GOSHEN — He survived a deadly rocket attack and suffered the effects of Agent Orange, but John Alheim says he still didn't have it as rough in Vietnam as others did.
The longtime Goshen firefighter and commander of VFW Post 985 enlisted in the U.S. Army at age 19 and worked in communications during his one-year tour of duty. He was assigned to a relay station outside Da Nang when it was destroyed by enemy forces in February 1967.
"They blew it up with us in it," said Alheim, 70. "I came out OK, but they killed a bunch of people."
So it's not for his own sake but for fellow veterans that he was glad to learn that March 29 has been named National Vietnam War Veterans Day. The act establishing the holiday, coauthored in February by Sen.
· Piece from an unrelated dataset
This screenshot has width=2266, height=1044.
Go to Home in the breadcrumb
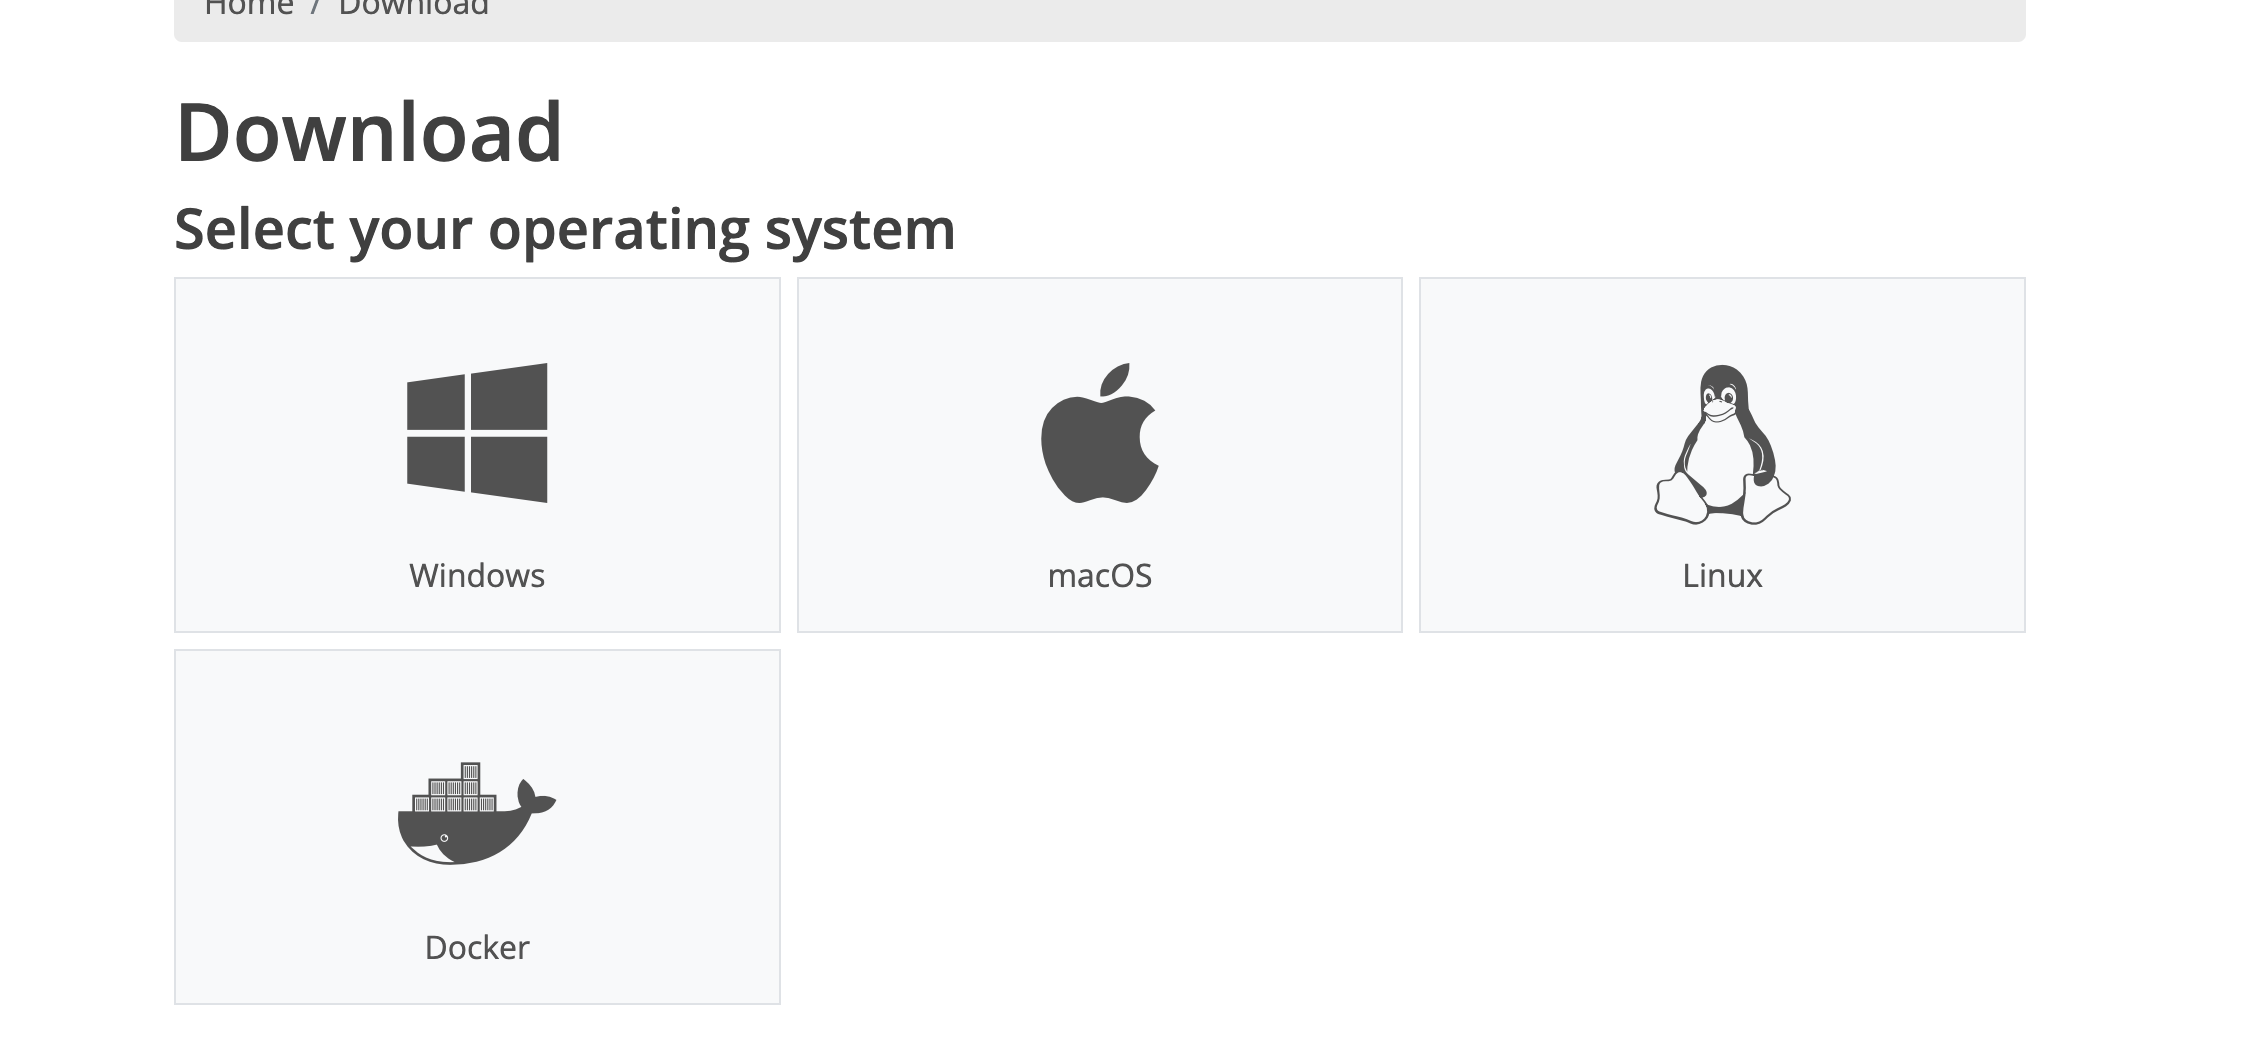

Joe Donnelly, marks the day in 1973 when the last combat troops were ordered out of Vietnam.
"With this bipartisan bill signed into law, we can finally give our Vietnam veterans the additional recognition they deserve," Donnelly said in a statement. "These Americans sacrificed to protect our country – they are our family, friends and neighbors, and it is important to honor and remember their patriotism, service, and sacrifice."
Alheim said the new holiday caught him by surprise, but he thinks it's wonderful news.
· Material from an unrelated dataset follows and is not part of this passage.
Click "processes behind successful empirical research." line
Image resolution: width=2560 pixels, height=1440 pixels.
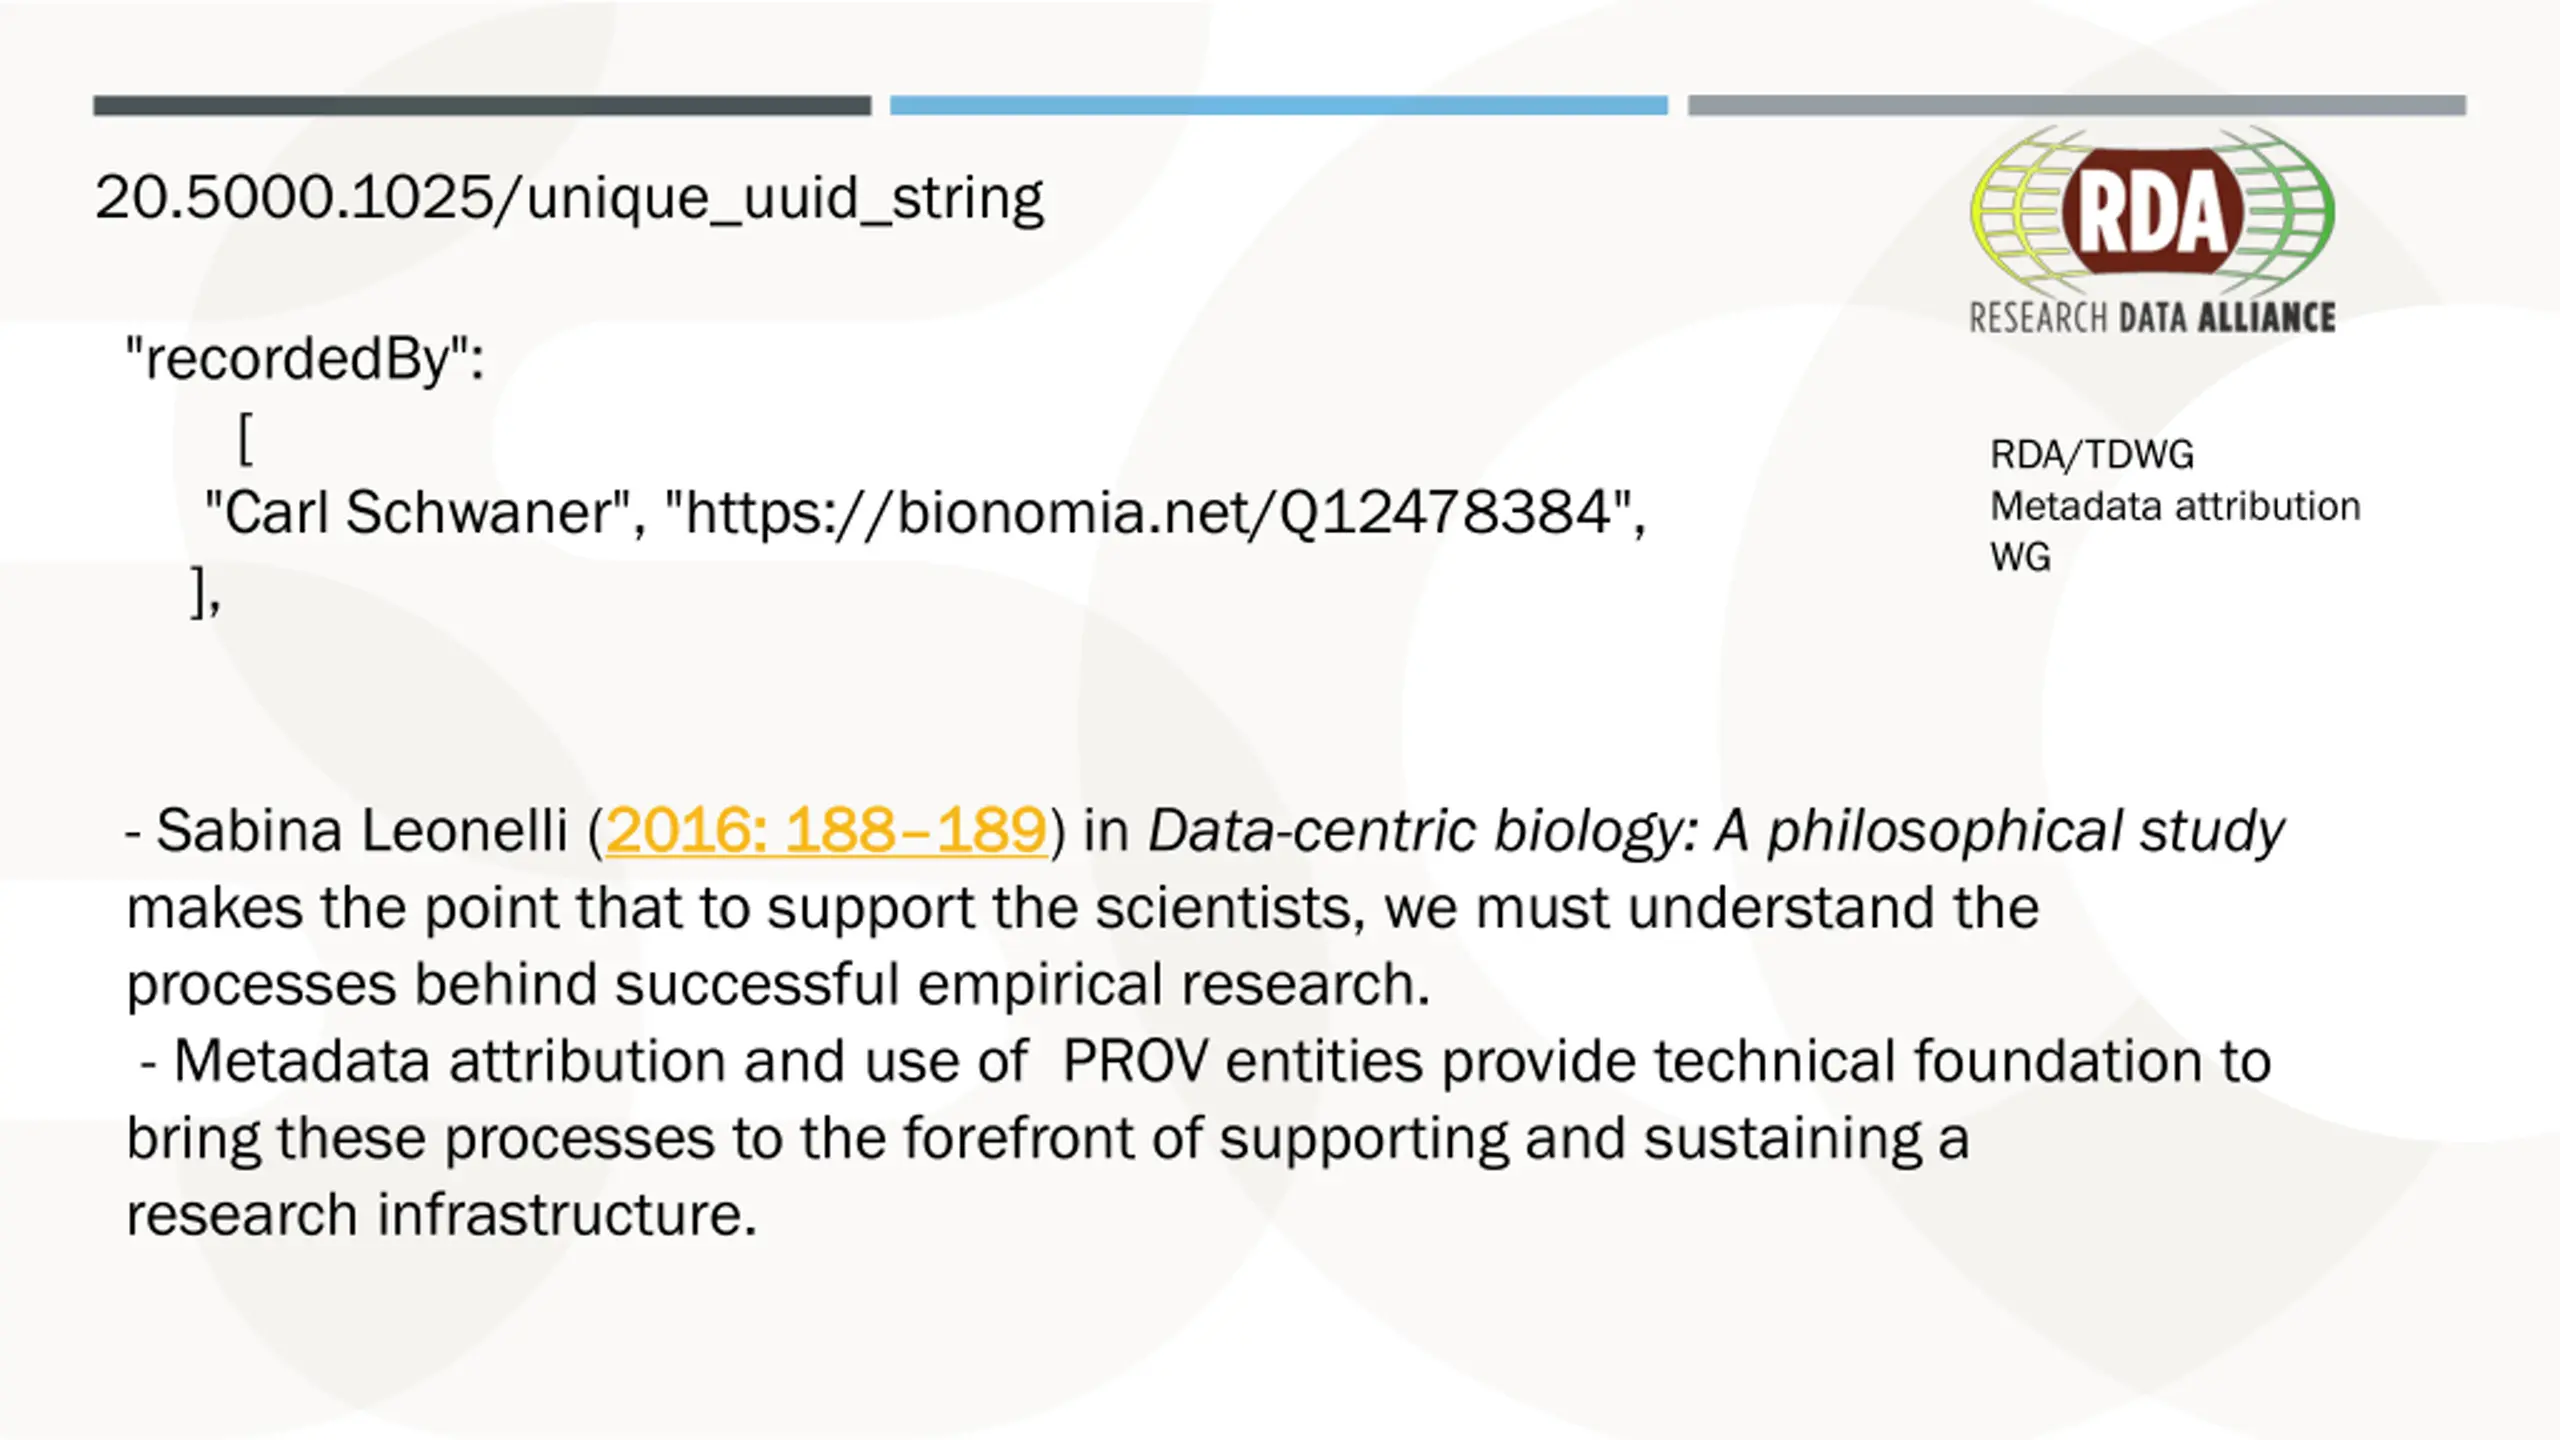778,984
"Vietnam veterans need to be honored for what they did," he said. "They went, they did their duty and they came home. Unfortunately, they came home to a lot of bitterness from people who didn't understand the war."
He remembers coming home himself on New Year's Eve, flying into Chicago and driving the rest of the way. The clock struck 12:01 a.m. on Jan. 1, 1968, while he was still on the road.
Alheim said he didn't get the cold – even hostile – welcome of the returning soldiers who were cursed at and spat on. He did need a kidney transplant years later, thanks to the effects of the defoliant Agent Orange, but he said the chemical hit a lot of guys even harder.
He wouldn't venture to guess how many Vietnam veterans are living in Elkhart County, though the Memorial Wall in Washington, D.C., lists the names of more than 20 from the county who died during the war. Statewide, the U.S. Department of Veterans Affairs says there are more than 150,000 Vietnam veterans in Indiana.
Alheim served with a motley crew, thanks to the draft. His squadmates included gang leaders, entertainers and other smalltown boys like himself. He had grown up with some of the people he knew over there and said in some ways it was kind of a small world.
"We got along well, for throwing a bunch of us together. For a small kid from a small town, I learned a lot," he said. "There was good interaction. We learned from the various backgrounds that were there and I learned there's good in everybody."
But they were thrown into a very strange, dangerous world where the rules of who you could fire at or who was firing at you were a far cry from the all-out warfare of World War II or Korea, Alheim said. An anthem among his men was "We Gotta Get Out of This Place," a 1965 song by The Animals: "We gotta get out of this place, if it's the last thing we ever do."
"They were sent over to do a job and they did the best they could. They left their family, homes and lives behind," Alheim said. "They should be recognized, not so much for me but for what they did."